Menyampaikan hasil perenungannya. Entah ada referensi atau tidak. Hee... lah
dalah.
Merenung.
Kopi lagi yang menjadi sumbernya. Mungkin karena guru anu adalah orang yang
suka mencari pendapat dari sisi-sisi yang tidak terduga. Sering kali bertentangan.
Untung ada kebiasaan ngopi yang membuat guru anu tidak grusa-grusu saat membuat
gagasan.
Ketika
zaman mahasiswa guru anu memang kenal dekat dengan orang-orang yang tidak
normal. Tidak normal dalam arti positif. Orang-orang yang dikenalnya sungguh beraneka
ragam karakternya. Orang-orang yang dikenal itu pasti diposisikan sebagai guru
oleh guru anu.
Ada
kenalannya yang bicaranya ceplas-ceplos tapi jujur.
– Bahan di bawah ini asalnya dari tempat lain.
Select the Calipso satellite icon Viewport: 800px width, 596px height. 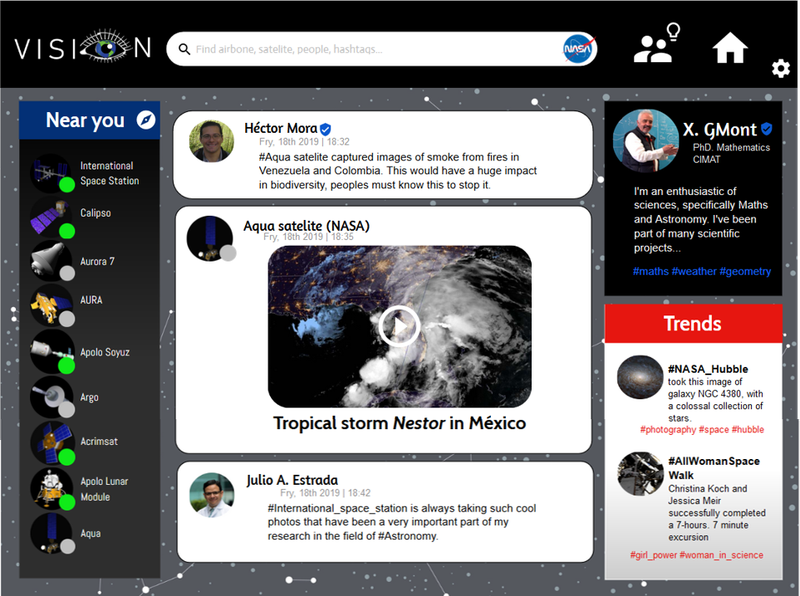(49, 217)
Enak didengarkan. Tapi
jangan salah. Dia sering bercerita tentang prosesnya saat dulu masih menjadi
mahasiswa. Sederhana. Uang buat apa? Ngeprint buku adalah hobinya. Uang
darimana? Dari orang tuanya lah. Berapapun yang diminta. Tak berat orangtua
memberinya uang jika digunakan untuk departemen urusan belajar.
Guru
anu selalu merenung ketika melihat fenomena-fenomena menarik seperti itu. Dia
pasti pergi ke warung langsung untuk ngopi. Berfikir. Berfikir. Berfikir.
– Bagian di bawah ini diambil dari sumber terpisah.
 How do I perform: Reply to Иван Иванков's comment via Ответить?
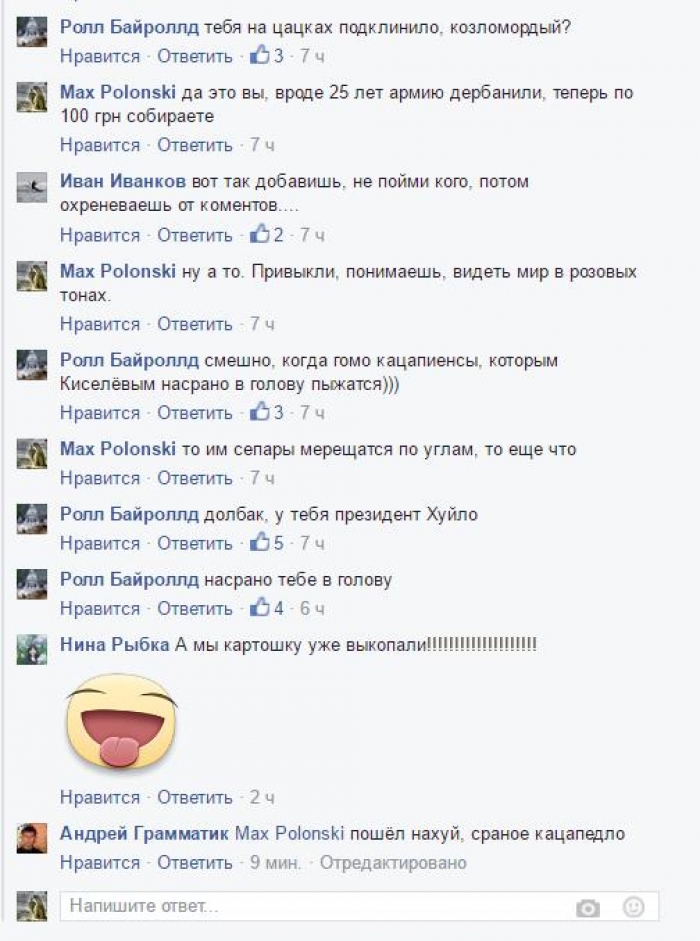[195, 235]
Kenalan yang tadi adalah benar-benar guru. Bagi guru anu berfikir sejenak
terhadap sesuatu lebih penting daripada menulis sesuatu itu menjadi status di
sosial media.
Soal
uang kenalannya tadi minim sekali. Meskipun tidak punya banyak uang. Tapi
prioritasnya adalah belajar. Dia kaya dalam urusan fasilitas belajar. Tapi
sangat sangat sederhana bahkan kurang dalam urusan lainnya.
Pengalaman
lainnya yang pernah diceritakan adalah tentang pengalaman cintanya yang
menyedihkan. Tapi akhirnya happy ending.
Kok tentang cinta? Hubungannya sama pendidikan apa?
Sebentar.
Sebentar. Jangan beranggapan pendidikan, ilmu, pengetahuan, keahlian,
penelitian dan tetek bengek lainnya
itu dapat diraih dari omongan-omongan formal dikelas atau di seminar kayak
gitu-gitu. Jangan salah. Obrolan tidak bermutu kadang memberimu inspirasi untuk
semangat belajar.
Yah.
Paradoks memang. Tapi memang itu yang dirasakan oleh guru anu ketika
mendengarkan obrolan-obrolan semacam itu. Bahkan seringkali guru anu mau
belajar fisika lagi karena perkataan-perkataan terkait cinta tadi. Yah panjang
ceritanya. Poinnya kenalannya tadi bertutur soal cinta.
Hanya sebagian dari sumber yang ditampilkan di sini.